| Your tasks |
**A.** Answer these three questions from the post on Jamaican meat patties:
(i) Where are the patties sold frozen?
(ii) What series is the post part of?
(iii) At the least, how many lunches does one batch provide?
**B.** Reproduce the passage of the post on Jamaican meat patties starting with "Sold in subway-stop" and going on through "kosher at home.".
**C.** In the post on Jamaican meat patties, why can't the writer verify the hunch that the patty stall at the local subway stop was one of the best in the city?

| Extract to read |

..........

Sold in subway-stop holes-in-the-wall and other such unlikely places, the Jamaican meat pie's humble address belies the powerhouse of beefy, curry goodness within. Also sold frozen in any tri-state supermarket, Jamaican meat patties are one of my favorite New York eats, now easily made kosher at home.
This post is part of the Eating New York series.Yum
Jamaica's answer to Latin American's empanadas, the Jamaican meat patty--specifically called a patty--is a culinary treasure, curried both in its crust and its filling and infused with Caribbean spices and aromatics. By the time I moved to Brooklyn, I was keeping kosher, so I can't verify my hunch, but I'm pretty sure the local subway stop with the food stall midway up the steps selling exclusively Jamaican meat patties was one of the best in the city. Luckily, it's possible to make stellar Jamaican meat patties at home. Yes, there are a number of steps involved: mixing the dough, letting it chill in the fridge, cooking the filling, filling and shaping each patty, and then baking. One batch will give you a week's worth of lunches, at least, and can also be frozen for whenever you need a taste of the Caribbean via the boroughs.

..........

| Dataset records |

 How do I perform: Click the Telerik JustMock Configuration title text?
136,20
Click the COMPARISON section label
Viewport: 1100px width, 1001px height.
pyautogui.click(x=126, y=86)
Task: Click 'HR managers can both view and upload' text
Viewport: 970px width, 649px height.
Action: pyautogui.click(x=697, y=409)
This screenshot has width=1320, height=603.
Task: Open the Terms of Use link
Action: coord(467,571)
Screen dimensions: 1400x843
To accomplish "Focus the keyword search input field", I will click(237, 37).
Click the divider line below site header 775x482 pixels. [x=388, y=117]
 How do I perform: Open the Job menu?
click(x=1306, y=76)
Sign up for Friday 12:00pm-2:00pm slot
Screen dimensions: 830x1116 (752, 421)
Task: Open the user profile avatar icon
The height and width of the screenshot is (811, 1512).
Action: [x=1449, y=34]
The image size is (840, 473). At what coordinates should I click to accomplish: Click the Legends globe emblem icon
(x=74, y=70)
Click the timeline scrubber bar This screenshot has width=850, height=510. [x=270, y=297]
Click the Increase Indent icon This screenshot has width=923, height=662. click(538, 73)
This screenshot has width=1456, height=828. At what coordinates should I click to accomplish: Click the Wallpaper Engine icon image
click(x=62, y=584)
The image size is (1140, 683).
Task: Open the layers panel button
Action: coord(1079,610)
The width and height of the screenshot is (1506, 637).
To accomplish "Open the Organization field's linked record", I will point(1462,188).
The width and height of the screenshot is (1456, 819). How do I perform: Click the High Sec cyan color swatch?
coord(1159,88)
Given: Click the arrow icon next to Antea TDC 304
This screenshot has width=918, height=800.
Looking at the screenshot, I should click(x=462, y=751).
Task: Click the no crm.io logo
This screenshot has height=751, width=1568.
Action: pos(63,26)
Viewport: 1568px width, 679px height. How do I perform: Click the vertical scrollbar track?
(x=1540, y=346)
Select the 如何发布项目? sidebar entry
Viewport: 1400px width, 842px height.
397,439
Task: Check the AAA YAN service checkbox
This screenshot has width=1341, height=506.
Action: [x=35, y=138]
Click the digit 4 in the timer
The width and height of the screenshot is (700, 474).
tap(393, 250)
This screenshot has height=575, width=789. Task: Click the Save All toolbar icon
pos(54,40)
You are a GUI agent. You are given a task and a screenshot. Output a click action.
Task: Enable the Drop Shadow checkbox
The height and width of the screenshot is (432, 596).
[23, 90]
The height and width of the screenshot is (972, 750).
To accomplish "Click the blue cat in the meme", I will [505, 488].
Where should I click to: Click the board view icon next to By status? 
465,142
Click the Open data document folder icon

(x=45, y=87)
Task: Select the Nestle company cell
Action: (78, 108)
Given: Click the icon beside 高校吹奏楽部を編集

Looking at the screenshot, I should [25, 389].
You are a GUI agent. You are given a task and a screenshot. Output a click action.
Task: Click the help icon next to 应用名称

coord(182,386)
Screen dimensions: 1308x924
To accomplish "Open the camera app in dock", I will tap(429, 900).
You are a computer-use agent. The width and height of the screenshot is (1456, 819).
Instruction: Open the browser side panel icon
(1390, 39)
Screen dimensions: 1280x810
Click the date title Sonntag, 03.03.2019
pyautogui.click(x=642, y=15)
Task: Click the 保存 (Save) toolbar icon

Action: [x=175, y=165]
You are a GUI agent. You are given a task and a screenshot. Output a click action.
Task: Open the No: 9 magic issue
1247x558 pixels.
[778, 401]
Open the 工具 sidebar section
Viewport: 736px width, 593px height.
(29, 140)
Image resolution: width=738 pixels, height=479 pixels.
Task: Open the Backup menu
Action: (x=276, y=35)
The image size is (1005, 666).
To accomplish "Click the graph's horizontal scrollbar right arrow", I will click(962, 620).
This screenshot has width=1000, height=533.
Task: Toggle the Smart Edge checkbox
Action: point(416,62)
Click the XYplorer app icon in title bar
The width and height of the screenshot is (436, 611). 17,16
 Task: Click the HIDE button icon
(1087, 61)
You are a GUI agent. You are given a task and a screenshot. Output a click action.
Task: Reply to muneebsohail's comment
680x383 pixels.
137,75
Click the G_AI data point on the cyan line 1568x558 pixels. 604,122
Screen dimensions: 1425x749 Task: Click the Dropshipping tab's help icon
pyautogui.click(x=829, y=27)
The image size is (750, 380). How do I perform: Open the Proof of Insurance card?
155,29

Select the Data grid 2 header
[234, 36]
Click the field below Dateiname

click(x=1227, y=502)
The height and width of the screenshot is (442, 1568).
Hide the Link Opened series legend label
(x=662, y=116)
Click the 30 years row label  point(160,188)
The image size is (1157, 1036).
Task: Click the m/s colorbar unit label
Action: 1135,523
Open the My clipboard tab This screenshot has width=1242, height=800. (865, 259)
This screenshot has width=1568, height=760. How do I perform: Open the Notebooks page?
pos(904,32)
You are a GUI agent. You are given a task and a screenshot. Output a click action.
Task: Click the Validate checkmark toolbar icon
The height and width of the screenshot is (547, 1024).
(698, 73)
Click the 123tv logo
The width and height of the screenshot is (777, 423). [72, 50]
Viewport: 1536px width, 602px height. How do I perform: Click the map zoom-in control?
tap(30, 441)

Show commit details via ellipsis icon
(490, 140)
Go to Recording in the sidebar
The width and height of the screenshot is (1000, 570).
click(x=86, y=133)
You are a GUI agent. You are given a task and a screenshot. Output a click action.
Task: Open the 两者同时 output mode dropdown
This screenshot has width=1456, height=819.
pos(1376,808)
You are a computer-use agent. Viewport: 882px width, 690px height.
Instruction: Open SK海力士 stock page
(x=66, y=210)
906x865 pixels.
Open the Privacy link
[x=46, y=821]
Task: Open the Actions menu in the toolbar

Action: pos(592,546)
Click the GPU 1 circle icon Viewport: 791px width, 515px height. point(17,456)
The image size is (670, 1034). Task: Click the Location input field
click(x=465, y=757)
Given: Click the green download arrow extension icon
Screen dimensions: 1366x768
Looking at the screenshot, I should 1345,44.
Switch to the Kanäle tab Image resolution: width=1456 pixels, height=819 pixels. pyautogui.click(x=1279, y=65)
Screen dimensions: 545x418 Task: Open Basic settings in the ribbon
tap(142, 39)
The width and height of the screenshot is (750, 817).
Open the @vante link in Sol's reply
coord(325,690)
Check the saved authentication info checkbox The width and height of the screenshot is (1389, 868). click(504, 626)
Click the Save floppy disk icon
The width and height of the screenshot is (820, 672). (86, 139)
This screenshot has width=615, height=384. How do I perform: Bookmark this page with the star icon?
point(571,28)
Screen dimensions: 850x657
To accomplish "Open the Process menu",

..........

| Responses to the tasks |
**A.**
(i) In any tri-state supermarket.
(ii) The Eating New York series.
(iii) A week's worth of lunches.

**B.**
Sold in subway-stop holes-in-the-wall and other such unlikely places, the Jamaican meat pie's humble address belies the powerhouse of beefy, curry goodness within. Also sold frozen in any tri-state supermarket, Jamaican meat patties are one of my favorite New York eats, now easily made kosher at home.

**C.** By the time the writer moved to Brooklyn, the writer was already keeping kosher. That means the writer never tried the stall's patties and can't confirm how good they were.